Do a "View posters other ads" - apparently he's also giving guitar lessons at another address....................


----------



## jimihendrix (Jun 27, 2009)

maybe he's schitzo and doesn't realize his other personality can't play guitar...???...sounds logical...to me anyway...


----------



## LowWatt (Jun 27, 2007)

Check it out. It's worth the effort, but ake sure to bone up on every counterfeit Les Paul site you can find so you know to spot the warning signs. It's getting WAY more subtle to catch a fake these days, so you definitely need to know more than the old standards of number of screws on the truss rod cover.


----------



## Chito (Feb 17, 2006)

allthumbs56 said:


> Do a "View posters other ads" - apparently he's also giving guitar lessons at another address....................


Hmmm, based on his other ad, which he obviously doesn't realize is showing up on the ad (probably used the same email), he is 14??



> Hi my name is Mat, and I am a great guitarist (have been playing since 8 and I'm 14 now), and have decided to start to teach guitars to other kids, I am not doing this for profit, just to teach others kids how fun playing guitar can be.
> 
> My rate for half an hour is 10$ (to pay for my guitars and amps). If you are interested please email.


Here's the link:
Guitar Lessons for Begginers (acoustic/electric) - Ottawa Music Lessons - Kijiji Ottawa


----------



## Guest (May 28, 2010)

Huh. Seems bogus. Ads say Gatineau but the ad for the Lester has an address on this side of the river. Ad for the lessons has address for this side of the river too, but completely different address from the guitar (though still East end).

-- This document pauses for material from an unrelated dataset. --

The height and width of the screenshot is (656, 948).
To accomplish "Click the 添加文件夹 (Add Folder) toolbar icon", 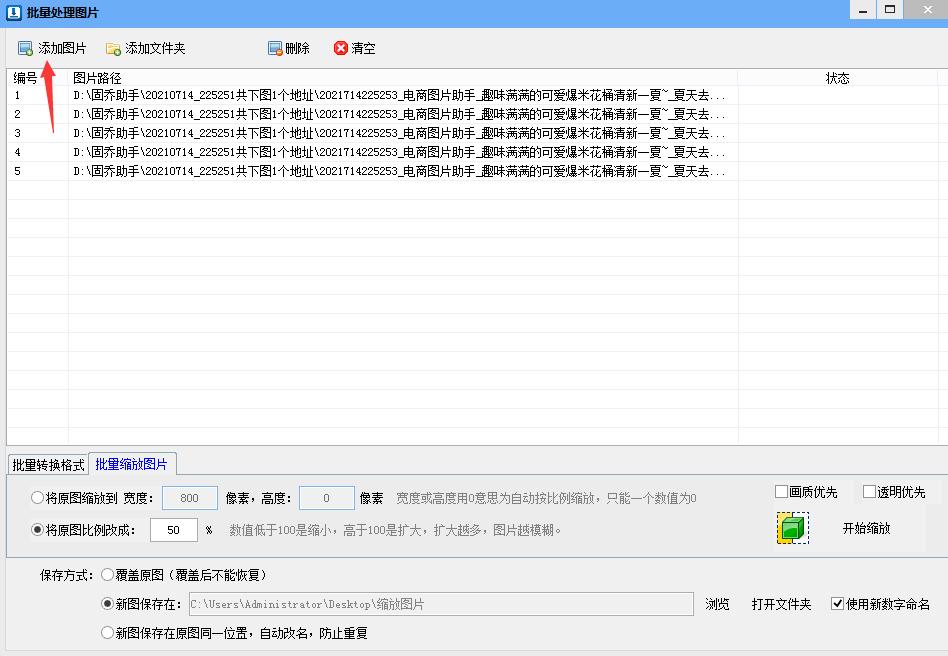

Scam? Stupid teenager? Both?


----------



## Bobby (May 27, 2010)

maybe hes a teen with delusions of grandeur in ontario who wants to impress people with his great guitar lessons,and here in quebec, hes a grown man who likes motorcycles who doesnt play guitar at all, is really nice and likes to give stuff away.

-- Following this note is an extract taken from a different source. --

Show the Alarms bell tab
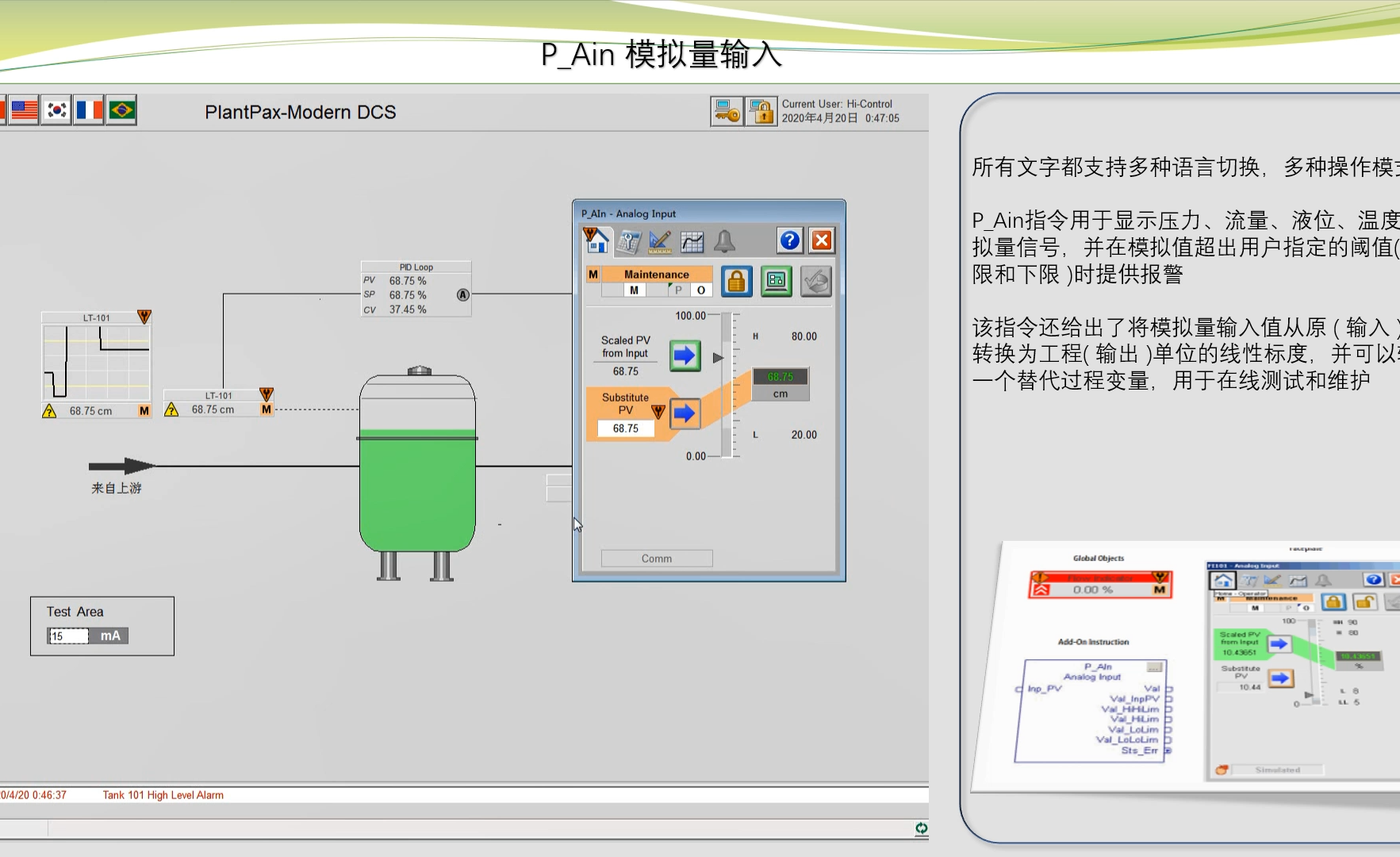 (x=724, y=241)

i should have voted yes on the referendum,i knew federalism was tearing us apart,this guy just proves it.


----------



## kat_ (Jan 11, 2007)

> Hi my name is Mat, and I am a great guitarist (have been playing since 8 and I'm 14 now), and have decided to start to teach guitars to other kids, I am not doing this for profit, just to teach others kids how fun playing guitar can be.
> 
> My rate for half an hour is 10$ (to pay for my guitars and amps). If you are interested please email.


I don't know of any 14 year old who bothers to spell that well online.


----------



## pattste (Dec 30, 2007)

Bobby said:


> maybe hes a teen with delusions of grandeur in ontario who wants to impress people with his great guitar lessons,and here in quebec, hes a grown man who likes motorcycles who doesnt play guitar at all, is really nice and likes to give stuff away.
> 
> i should have voted yes on the referendum,i knew federalism was tearing us apart,this guy just proves it.


kkjuw

You are one funny dude.


----------



## mcgriff420 (Sep 30, 2008)

yikes...imagine the folks reading the guitar lessons ad and thinking about dropping off their ten yr old for some lessons...this person is dangerous at worst and a complete moron at best.

..


----------